すると由比ヶ浜は……そこで首をひねりながら問いかけてきた。
「それっておかしくない? 情報集めるの、アルゴさんはとっても早いし凄いけどさ。リアルを知ってでもない限り分かる情報じゃないじゃん?」
……それもそうだ。そしてリアルの知り合いと言うには二人は別行動してばかり居る。少なくとも、一緒に居るのを見たことはアルゴがキリトを追いかけたのを一度見ただけだ。

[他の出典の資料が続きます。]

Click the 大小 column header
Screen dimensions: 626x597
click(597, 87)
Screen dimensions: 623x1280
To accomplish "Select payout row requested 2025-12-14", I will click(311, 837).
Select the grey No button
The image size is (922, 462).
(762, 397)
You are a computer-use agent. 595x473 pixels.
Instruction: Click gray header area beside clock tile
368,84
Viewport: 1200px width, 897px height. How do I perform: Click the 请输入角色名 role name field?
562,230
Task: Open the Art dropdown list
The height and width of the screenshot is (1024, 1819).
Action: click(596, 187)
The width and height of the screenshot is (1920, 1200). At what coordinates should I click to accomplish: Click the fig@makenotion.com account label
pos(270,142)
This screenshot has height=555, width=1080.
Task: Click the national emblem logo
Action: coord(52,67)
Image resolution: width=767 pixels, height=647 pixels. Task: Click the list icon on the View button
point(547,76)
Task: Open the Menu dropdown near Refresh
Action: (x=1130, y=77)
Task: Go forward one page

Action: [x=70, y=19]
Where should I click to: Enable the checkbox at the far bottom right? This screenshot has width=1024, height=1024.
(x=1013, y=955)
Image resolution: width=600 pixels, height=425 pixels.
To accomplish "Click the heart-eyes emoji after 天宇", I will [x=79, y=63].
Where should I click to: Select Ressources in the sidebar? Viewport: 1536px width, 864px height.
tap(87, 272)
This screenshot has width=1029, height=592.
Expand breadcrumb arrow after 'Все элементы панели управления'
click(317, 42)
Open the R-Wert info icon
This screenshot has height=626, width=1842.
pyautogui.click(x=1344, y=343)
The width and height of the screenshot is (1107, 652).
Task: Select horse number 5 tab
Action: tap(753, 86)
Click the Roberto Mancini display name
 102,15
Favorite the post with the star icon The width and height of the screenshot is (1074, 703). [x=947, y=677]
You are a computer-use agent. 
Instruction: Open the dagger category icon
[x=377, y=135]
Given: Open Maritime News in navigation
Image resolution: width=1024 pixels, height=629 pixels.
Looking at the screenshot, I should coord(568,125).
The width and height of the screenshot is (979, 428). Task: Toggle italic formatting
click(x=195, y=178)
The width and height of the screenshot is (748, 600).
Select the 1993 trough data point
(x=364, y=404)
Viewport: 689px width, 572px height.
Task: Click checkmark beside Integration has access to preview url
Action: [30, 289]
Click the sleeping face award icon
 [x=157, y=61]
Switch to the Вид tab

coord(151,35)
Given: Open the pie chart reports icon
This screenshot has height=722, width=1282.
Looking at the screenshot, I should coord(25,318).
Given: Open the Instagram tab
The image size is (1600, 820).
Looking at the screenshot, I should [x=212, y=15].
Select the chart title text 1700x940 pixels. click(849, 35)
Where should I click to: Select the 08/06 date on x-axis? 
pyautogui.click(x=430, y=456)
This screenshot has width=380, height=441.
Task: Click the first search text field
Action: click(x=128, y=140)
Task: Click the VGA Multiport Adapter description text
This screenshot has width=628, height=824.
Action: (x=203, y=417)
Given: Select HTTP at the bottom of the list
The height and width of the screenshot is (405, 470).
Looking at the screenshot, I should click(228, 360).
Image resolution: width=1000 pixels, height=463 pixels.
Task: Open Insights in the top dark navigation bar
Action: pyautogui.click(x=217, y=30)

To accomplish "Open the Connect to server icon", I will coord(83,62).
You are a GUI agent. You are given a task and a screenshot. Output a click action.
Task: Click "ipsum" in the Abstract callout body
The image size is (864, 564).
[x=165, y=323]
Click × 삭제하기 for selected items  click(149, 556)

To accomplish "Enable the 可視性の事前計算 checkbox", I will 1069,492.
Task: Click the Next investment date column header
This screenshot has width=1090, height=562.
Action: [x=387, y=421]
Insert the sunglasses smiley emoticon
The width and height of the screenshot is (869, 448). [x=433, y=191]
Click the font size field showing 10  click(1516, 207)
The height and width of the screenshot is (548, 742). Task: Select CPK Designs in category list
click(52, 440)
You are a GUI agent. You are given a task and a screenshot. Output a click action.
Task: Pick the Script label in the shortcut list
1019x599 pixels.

であれば。それ以前の知り合いということになる。だがこのゲームが始まってすぐに二人が知り合う手段はあっただろうか。
思考を巡らせると思い当たる。
たった一つの真相が。そこ以外にはありえない。
「……ベータテストだ」
俺の発言に二人が視線を向ける。
「ハンドルネームで区別してるんだ。余程のことがない限り、そこを変える必要はない。だからベータテスターがベータテスターを見分けることは不可能じゃない」
そう。そしてこれがディアベルがキリトをそうだと見ぬいた理由だ。
キリトはアルゴを知っていた。故に情報屋をやっていると知って懇意にしたのではないか。
ディアベルはキリトを知っていた。だからアニールブレードを買い、戦力を削ぎたかったのではないか。
キリトはディアベルを知らずに居たから攻略会議に自然体で参加していたのではないか。
アルゴも確信は持てていないからこそ明言を避けたのではないか。
整合性は取れた。
最後の締めの1ピースをここまでで考えなおす。
ベータテスターが知っていて現行プレイヤーが知らない要素。
それはまだ誰もチャレンジしておらず、実際に目にした者がベータテスター以外に居ない要素。
「ボス戦だ」
ボス戦の何か。勝つだけならキリトの戦力を下げる必要はない。むしろそのままで居たほうがいい。ならば。なにか。俺はその答えを持っている。
そう。俺はボス戦に関しての知識もすでにある程度は得ている。アルゴの手伝いをしているのだから情報は必然的にある程度集まる。
そこから判断できる。情報は足りた。
そして、答えは新たな疑問を生む。
ディアベル。なぜお前は人の足を引っ張ってまでそれを求める。